Заметив это, Гаретт ухмыльнулся.
— Так вот, оказывается, откуда ты столько знал. А я-то раньше завидовал твоей способности разнюхивать тайны французского двора. Теперь, когда я знаю, как ты добывал их…
— Жалеешь, что был слишком мал, чтобы самому заняться этим? — с готовностью закончил за него Хэмпден.
Гаретт бросил на него шутливо-угрожающий взгляд.
— Нет, я жалею, что не уговорил тебя заняться женой графа. Ты мог бы значительно облегчить нашу участь.
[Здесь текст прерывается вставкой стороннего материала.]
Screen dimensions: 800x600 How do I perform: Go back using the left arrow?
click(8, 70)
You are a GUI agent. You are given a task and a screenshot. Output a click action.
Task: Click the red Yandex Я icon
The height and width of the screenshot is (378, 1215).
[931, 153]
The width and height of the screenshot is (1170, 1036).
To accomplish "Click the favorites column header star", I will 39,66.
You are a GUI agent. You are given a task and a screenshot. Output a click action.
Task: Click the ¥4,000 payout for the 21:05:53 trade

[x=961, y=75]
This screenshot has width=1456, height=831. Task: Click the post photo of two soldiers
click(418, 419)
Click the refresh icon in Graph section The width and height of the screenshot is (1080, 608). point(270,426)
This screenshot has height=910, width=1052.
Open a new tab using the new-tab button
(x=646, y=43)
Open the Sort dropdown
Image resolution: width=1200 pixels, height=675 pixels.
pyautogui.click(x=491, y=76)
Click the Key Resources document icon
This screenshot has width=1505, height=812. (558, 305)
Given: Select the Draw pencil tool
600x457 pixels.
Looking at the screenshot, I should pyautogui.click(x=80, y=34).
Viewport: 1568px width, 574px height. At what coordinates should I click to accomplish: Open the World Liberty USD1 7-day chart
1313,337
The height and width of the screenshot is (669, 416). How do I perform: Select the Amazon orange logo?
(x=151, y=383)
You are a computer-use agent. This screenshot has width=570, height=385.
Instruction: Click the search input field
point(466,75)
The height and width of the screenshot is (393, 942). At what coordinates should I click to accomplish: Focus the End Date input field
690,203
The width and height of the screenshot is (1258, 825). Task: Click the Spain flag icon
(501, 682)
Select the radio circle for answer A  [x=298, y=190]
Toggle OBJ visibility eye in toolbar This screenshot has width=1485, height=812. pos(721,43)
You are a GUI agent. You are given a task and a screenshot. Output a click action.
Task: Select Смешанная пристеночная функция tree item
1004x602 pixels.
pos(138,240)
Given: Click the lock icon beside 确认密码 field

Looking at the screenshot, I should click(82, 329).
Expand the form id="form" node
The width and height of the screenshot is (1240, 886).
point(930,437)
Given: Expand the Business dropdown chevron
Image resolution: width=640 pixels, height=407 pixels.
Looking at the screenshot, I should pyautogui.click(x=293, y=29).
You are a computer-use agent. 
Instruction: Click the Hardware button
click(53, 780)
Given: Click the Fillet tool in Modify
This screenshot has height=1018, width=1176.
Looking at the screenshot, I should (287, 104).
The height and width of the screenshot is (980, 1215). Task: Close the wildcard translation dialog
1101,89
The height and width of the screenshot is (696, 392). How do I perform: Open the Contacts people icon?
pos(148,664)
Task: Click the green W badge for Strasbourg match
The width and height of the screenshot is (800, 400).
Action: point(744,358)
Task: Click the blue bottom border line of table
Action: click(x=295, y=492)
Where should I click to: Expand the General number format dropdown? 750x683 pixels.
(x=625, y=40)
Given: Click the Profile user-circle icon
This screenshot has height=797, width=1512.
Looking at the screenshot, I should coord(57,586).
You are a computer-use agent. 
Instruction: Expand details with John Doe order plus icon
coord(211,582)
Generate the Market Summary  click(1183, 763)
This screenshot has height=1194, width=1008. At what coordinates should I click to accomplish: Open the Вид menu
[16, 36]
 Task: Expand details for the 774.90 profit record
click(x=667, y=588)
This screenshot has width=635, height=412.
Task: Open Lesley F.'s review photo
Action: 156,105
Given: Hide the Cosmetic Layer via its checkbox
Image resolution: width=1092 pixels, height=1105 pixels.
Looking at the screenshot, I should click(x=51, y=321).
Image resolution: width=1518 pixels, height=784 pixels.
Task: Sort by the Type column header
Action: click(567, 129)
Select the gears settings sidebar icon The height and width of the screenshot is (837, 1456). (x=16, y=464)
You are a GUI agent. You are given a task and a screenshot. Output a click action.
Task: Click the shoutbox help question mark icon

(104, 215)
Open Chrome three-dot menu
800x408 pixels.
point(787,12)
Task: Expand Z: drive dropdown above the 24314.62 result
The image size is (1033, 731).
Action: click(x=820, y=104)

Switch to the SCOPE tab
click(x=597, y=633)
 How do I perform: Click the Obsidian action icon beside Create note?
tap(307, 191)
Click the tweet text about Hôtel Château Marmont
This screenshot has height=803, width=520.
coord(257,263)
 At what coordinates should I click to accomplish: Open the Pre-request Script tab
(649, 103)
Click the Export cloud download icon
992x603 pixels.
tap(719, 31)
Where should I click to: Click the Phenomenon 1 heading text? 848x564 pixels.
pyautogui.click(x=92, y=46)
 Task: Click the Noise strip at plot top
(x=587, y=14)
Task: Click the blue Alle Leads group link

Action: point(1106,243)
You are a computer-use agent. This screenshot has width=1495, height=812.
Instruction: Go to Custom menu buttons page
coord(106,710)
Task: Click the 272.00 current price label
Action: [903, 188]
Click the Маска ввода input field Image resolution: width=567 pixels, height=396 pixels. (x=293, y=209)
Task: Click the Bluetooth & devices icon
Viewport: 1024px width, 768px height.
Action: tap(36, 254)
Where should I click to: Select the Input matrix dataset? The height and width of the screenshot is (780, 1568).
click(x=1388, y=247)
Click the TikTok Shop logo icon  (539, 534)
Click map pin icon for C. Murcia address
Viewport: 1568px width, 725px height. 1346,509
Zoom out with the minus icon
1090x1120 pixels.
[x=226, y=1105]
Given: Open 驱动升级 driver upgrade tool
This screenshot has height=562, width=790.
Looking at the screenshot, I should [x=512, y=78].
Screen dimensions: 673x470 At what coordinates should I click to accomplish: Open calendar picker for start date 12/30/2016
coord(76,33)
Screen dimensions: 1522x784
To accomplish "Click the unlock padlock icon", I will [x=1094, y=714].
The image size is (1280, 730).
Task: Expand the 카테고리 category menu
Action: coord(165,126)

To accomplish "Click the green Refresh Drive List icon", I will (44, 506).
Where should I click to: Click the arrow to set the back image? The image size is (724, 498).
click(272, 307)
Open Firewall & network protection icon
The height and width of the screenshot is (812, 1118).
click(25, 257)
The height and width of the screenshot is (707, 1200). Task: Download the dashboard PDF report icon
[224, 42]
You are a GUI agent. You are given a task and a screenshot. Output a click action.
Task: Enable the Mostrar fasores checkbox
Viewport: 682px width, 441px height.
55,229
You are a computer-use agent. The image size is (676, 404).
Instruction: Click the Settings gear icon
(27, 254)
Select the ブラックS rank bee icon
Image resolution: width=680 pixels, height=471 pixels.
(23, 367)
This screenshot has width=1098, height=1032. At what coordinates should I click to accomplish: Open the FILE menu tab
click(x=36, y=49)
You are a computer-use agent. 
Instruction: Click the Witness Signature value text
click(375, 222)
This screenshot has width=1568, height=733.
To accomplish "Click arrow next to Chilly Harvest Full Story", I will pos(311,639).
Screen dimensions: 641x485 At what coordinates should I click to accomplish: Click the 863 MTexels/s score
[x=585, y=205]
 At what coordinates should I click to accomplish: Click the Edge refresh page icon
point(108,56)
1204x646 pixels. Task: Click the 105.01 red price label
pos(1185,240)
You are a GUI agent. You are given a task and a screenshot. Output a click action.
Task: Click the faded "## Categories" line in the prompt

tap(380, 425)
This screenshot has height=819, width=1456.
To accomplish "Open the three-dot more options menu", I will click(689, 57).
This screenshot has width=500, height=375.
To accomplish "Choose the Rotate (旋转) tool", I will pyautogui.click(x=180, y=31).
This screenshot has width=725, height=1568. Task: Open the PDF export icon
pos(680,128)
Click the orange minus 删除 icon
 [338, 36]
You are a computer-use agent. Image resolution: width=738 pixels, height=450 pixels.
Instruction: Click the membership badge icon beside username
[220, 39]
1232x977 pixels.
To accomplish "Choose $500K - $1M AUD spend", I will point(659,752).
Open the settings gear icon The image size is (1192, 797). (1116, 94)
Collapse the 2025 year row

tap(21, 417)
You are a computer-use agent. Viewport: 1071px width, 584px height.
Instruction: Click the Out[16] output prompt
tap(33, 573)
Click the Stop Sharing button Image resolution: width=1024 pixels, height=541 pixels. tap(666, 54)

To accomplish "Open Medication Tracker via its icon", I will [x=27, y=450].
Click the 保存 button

— Эту отвратительную, старую… — Хэмпден запнулся, вспомнив, что за столом присутствует дама. — Ну, это вряд ли бы помогло. Она ненавидела тебя почти так же, как и граф, а все из-за твоей нелепой гордости. Никто из них не мог ее вынести. Все они желали преподать тебе, варвару-англичанину, урок. Им нравилось видеть гордого английского аристократа, влачащего жалкое существование. Однако им не удавалось сломить твою волю, сколько бы они тебя ни били, и это приводило их в ярость.
У Мэриан сжалось сердце от жалости, когда она представила тринадцатилетнего Гаретта — мальчика «с открытым сердцем» — жестоко избитым, всего в крови, лежащим на грязной соломе в конюшне. Она просто не могла не задать следующий вопрос:
— А эти порки… они были… очень жестокими?